**Exercise**
Output all the data exactly.

[Collection entries]
○ ○ ○ ○

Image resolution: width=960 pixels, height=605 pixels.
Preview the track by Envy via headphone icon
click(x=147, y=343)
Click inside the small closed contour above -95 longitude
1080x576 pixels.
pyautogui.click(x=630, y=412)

○ ○ ○ ○

**Reply**
Image resolution: width=960 pixels, height=605 pixels.
Preview the track by Envy via headphone icon
click(x=147, y=343)
Click inside the small closed contour above -95 longitude
1080x576 pixels.
pyautogui.click(x=630, y=412)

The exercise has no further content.